Want to make custom patches, but have no embroidery machine and perhaps only need a limited number? Then maybe my latest experiment could be of some use. It’s basically faking an embroidered patch using iron-on textile transfer film and some nifty, but simple techniques. So let’s get started!
Clothing patches tutorial
- Cotton fabric
- Ink-jet printer
- Textile transfer paper
- Firm fusible interfacing
- Sewing machine
- An iron
Start by designing the pattern for your patches on your computer and then make it into a mirror image, very important! In this case, I’m using my husband’s Twitch logo, that I vectorized in Adobe Illustrator. It was a birthday present, so I didn’t want to ask him for the original, obviously 🙂
Also adding cutting lines to your design will make the cutting step easier.

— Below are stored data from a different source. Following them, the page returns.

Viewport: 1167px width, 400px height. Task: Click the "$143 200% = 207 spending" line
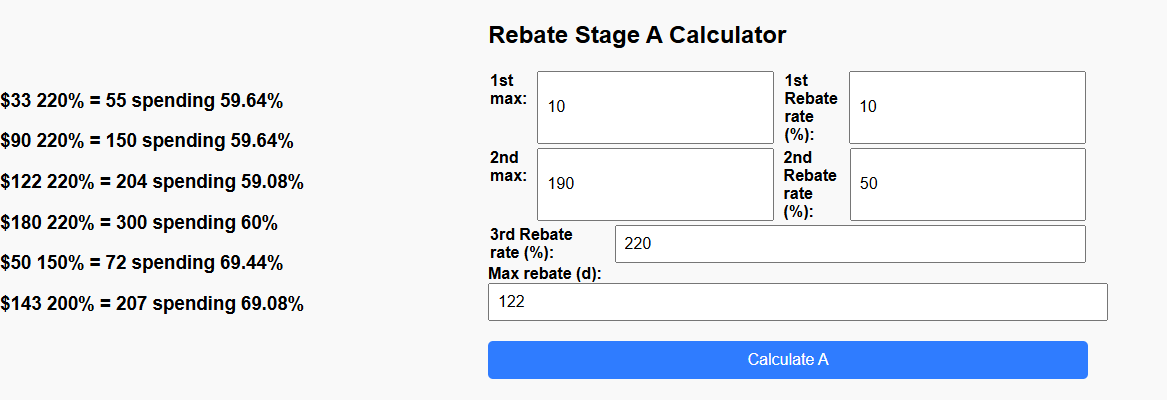pos(152,303)
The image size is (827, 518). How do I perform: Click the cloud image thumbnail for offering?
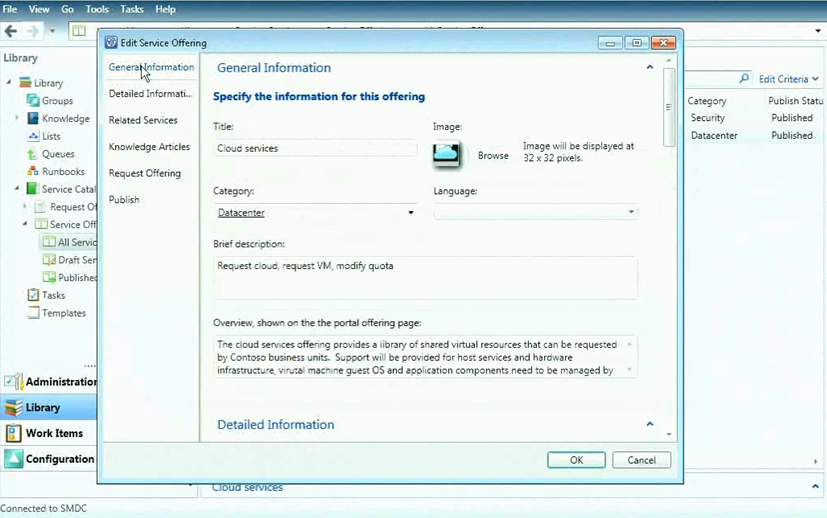point(446,155)
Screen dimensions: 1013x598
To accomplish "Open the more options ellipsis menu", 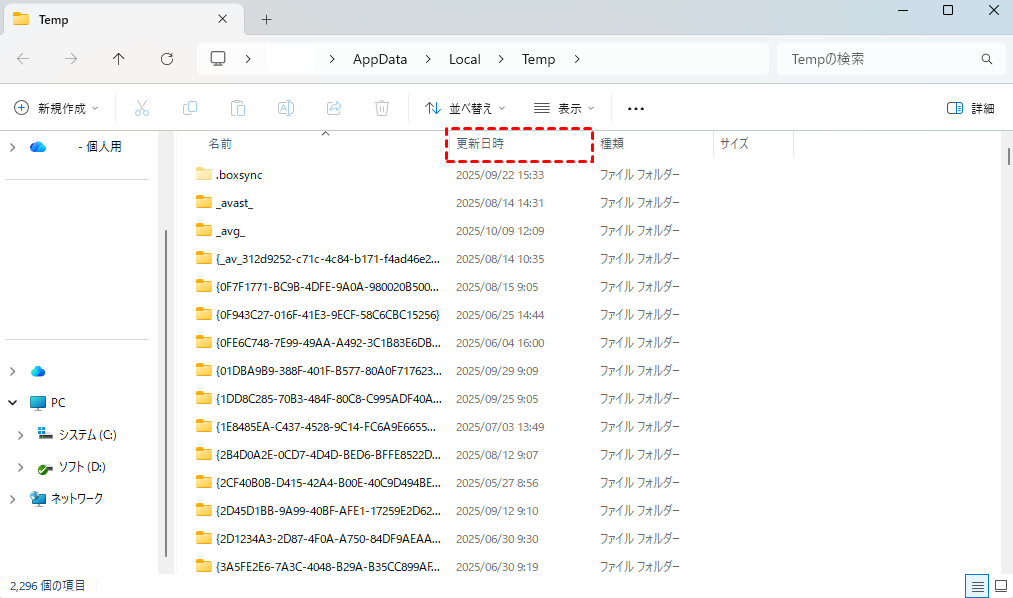I will (x=636, y=108).
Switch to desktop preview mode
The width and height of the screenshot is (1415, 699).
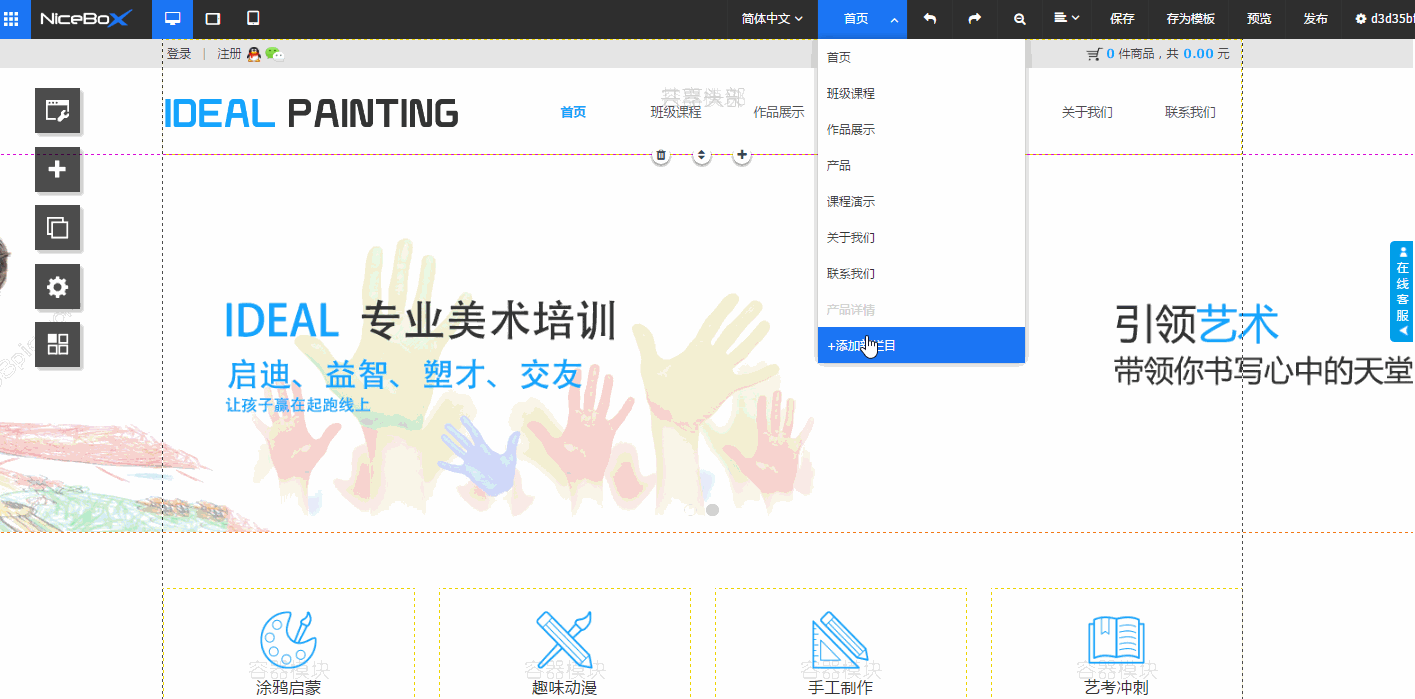click(x=173, y=19)
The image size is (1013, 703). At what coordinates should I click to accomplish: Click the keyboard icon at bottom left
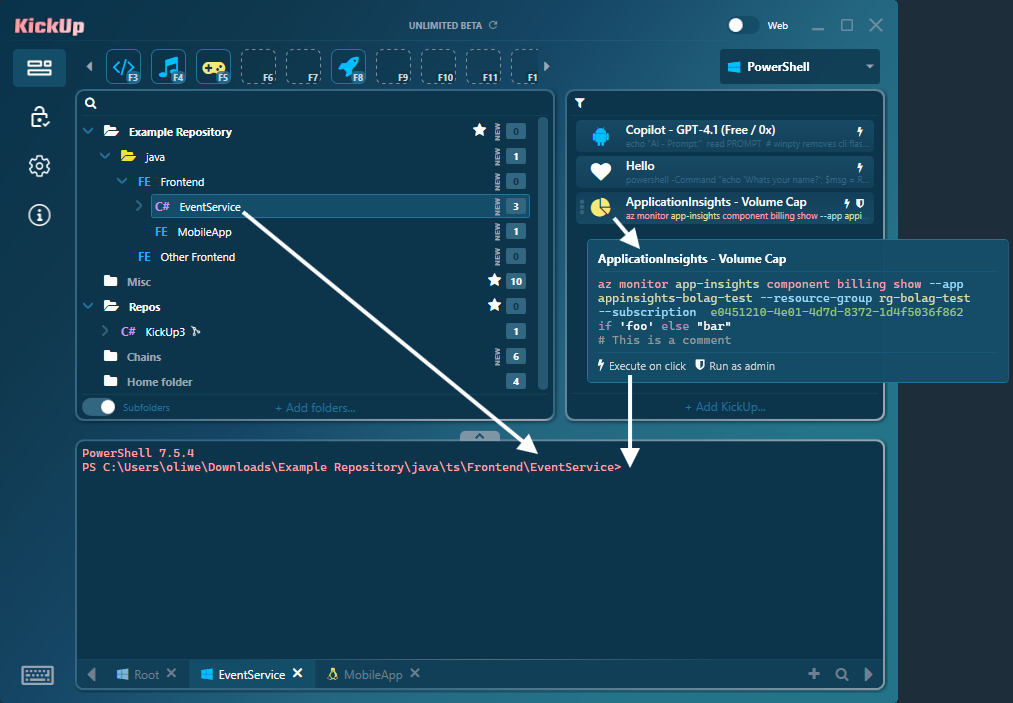pos(37,675)
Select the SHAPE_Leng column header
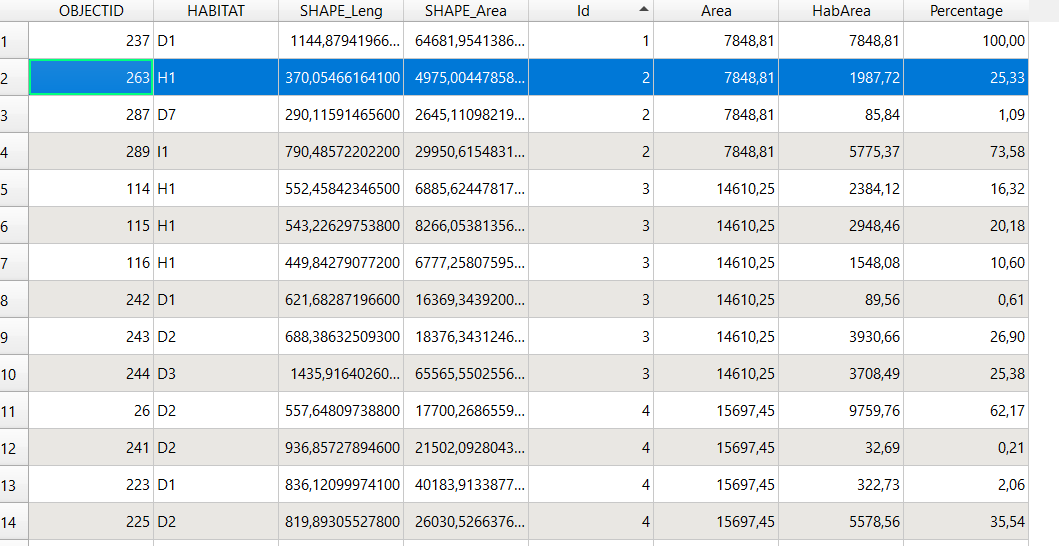The height and width of the screenshot is (546, 1059). pyautogui.click(x=341, y=11)
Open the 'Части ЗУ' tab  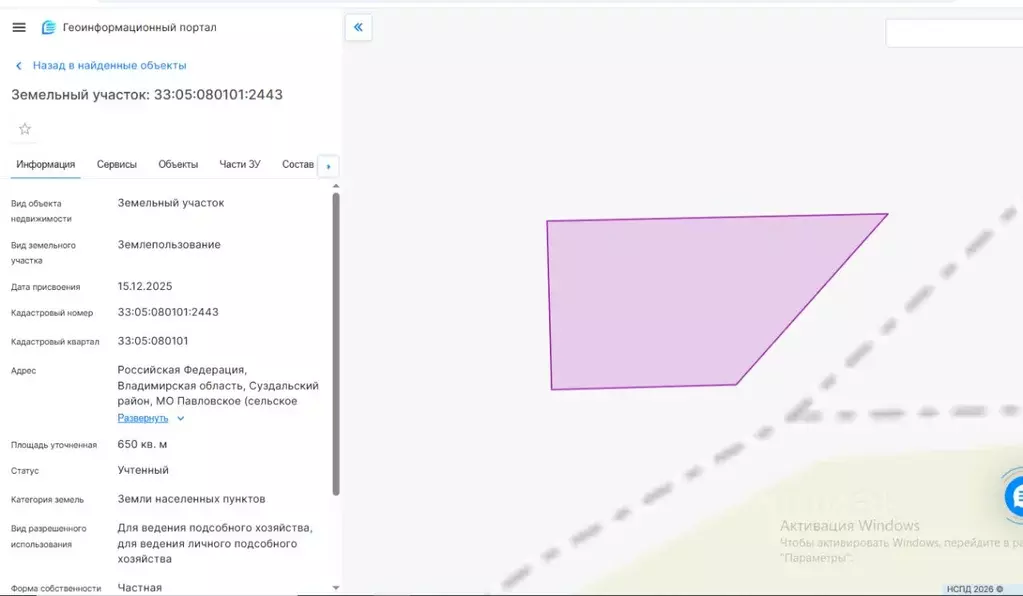[239, 164]
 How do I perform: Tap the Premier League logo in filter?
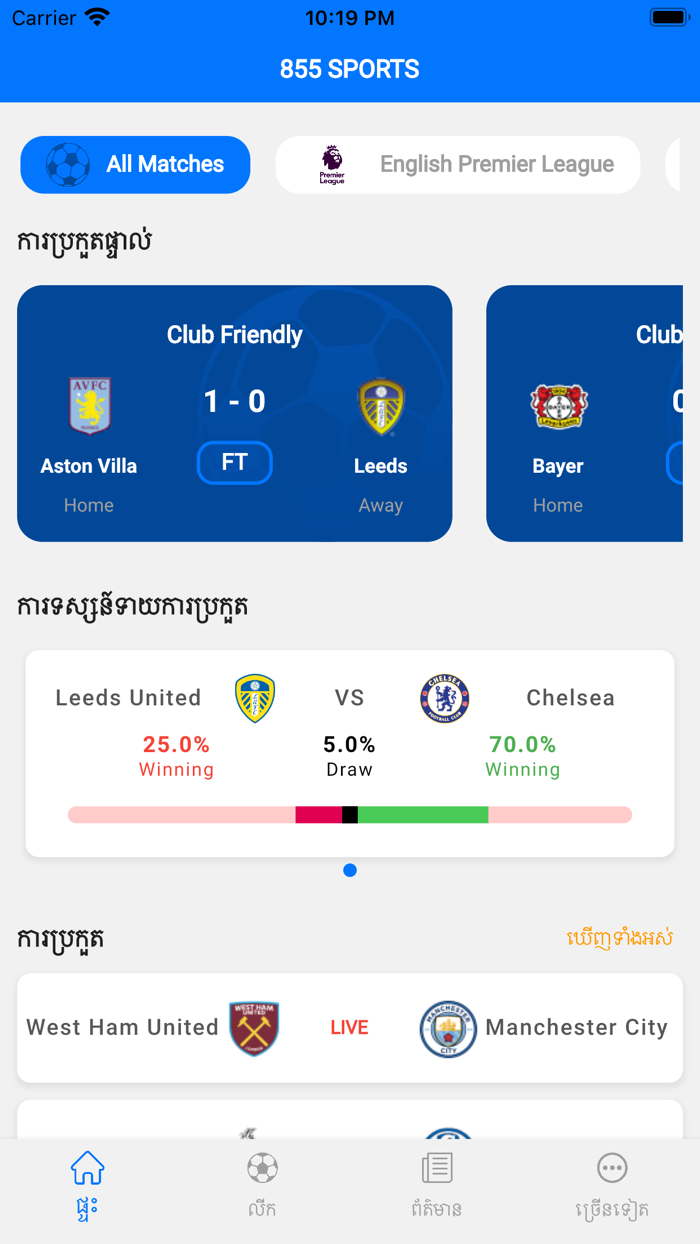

Print out the motif on textile transfer paper. I used some cheap shoddy transfer paper, so I think the result could be better if you invest in some quality paper.
Cut out the motif.
Stabilise the fabric with a fusible interfacing. The firmer the better I would say, mine could have been a bit thicker, but I used what I already had in my stash. Also, pick a fabric with an even surface, I used unbleached cotton from Ikea, but a better fabric would have improved the end result.
An option is to use a stabilizer that is sticky on both sides so that you don’t have to sew the patch in place.
Transfer the motif. Read the instructions carefully, but in short, you place the motif facing the fabric and then press with a hot iron.
Remove the protective paper carefully.
Cut the patch. Use a ruler to make sure it is cut evenly, I found this harder than I had anticipated.
Stitch the edges. Use topstitching thread or two spools of thread and set your sewing machine on a zigzag stitch with a very short stitch length. Experiment before you start sewing on the actual patch. I used a presser foot with an edge-guide to help me sew straighter.
The finished patch. For a first attempt, I think it looks okay, but with a better fabric and more practice with the stitching, I think the patch could have looked much better.
Patch on a hat. I hand stitched the patch to a beanie that I sewed myself. Again the patch could have been better executed, but I’m sure you will do a better job using the principles I’m showing here!
P.S. I gave the hat with the patch to my husband earlier tonight, and was very happy with it!